For eight days, the indigenous people from Benguet blindfold the dead and then sit it on a chair that is placed next to a house’s main entrance. The arms and legs are held in the sitting position by means of tying. A bangil rite is performed by the elders on the eve of the funeral, which is a chanted narration of the biography of the deceased. During interment, the departed is directed towards heaven by hitting bamboo sticks together. +++
Kankanai and Sagada Igorot
The Kankanai is a group that lives in Luzon. Also known as the Central Kankanaey, Igorot, Kakanay, Kankanaey, Kankanay, Southern Kankanai, they are closely related to the Bontoc, Ibaloi and Sagada Igorot. [Source: Encyclopedia of World Cultures, East and Southeast Asia edited by Paul Hockings (G.K. Hall & Company, 1993)]
The Sagada Igorot is a group related to the Bontoc that lives in the mountains of the Cordillera Central in western Bontok Province in Luzon. Also known as the Igorot, Kankanay, Katangnang, Lepanto Igorot, Northern Kankanao, Western Bontoc, the are famous for their stone-wall rice terraces and unusual burial practices.
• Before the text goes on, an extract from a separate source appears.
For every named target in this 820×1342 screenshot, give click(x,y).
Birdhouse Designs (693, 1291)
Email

The Sagada Igorot villages with 300 and 2,000 people that are organized in a series of wards ( dapay) that are similar to Bontoc ato, each of which as its own ceremonial platform and boys and girls sleeping houses. Her homes ate two or three-stories high and was made of wood and have thatched roof and an enclosed area underneath used for sleeping, cooking and eating, the upper level is used as a granary. Sweet potatoes are grown in fields and pigs are kept in pens. Stone-walled rice terraces are set up near streams. They keep pigs, chickens ,dogs and water buffalo, some of which are sacrificed in characterized ceremonies.
Sagada Igorot Life
Men have traditionally done the heavy labor such as preparing the rice terraces, dams and ditches, hunt and fish, secure timbers for house, do metal work and weave baskets and help with the cooking and child rearing. The women tend the crops on the fields and repair the terraces and do the bulk of the childrearing and housekeeping chores.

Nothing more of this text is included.